▶ **Records provided**:

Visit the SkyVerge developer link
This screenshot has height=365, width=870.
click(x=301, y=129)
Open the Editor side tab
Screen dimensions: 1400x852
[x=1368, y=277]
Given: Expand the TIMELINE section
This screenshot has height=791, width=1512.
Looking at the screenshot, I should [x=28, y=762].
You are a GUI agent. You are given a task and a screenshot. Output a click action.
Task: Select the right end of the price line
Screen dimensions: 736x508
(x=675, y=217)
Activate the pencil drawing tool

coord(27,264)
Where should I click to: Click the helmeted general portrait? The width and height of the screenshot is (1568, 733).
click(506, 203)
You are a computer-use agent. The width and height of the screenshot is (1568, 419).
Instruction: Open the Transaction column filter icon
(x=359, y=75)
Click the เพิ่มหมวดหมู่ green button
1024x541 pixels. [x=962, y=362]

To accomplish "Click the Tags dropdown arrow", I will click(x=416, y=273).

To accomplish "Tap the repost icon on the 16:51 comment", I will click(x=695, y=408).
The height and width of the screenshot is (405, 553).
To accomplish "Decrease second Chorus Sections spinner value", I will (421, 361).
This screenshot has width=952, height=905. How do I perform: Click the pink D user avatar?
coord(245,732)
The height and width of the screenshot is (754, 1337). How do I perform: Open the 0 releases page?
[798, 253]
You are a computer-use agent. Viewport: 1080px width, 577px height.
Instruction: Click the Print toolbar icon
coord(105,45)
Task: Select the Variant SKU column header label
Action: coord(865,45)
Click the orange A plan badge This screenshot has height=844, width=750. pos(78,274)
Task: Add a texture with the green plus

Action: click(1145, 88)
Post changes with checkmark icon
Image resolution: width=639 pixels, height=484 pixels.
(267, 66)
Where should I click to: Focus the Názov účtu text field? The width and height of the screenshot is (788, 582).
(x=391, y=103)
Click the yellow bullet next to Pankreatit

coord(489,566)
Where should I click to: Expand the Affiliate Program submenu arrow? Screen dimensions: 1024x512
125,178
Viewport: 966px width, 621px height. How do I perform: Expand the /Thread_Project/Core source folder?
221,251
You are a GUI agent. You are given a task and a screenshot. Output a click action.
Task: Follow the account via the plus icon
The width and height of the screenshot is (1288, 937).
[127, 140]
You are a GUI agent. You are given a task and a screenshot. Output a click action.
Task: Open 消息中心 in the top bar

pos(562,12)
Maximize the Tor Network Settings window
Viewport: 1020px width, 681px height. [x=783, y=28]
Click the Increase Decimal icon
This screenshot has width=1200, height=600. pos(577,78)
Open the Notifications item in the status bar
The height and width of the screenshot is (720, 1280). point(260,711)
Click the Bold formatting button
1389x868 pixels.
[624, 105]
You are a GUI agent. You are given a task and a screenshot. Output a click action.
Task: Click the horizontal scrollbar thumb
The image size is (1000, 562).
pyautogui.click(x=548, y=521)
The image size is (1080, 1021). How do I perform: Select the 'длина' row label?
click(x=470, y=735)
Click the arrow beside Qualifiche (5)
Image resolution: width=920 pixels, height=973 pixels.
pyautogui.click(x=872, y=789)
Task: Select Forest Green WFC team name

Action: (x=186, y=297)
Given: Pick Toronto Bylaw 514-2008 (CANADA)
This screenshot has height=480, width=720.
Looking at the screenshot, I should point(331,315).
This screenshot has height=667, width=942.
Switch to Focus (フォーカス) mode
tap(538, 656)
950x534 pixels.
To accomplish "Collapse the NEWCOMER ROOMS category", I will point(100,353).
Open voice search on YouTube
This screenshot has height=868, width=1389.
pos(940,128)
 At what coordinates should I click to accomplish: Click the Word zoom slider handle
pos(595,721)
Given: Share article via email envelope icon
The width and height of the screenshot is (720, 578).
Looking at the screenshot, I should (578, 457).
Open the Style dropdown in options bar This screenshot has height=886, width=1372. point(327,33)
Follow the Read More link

▶ **Work task**: Please go through the listing and return each line that has "link" in it.

▶ **Written response**:
Visit the SkyVerge developer link
Follow the Read More link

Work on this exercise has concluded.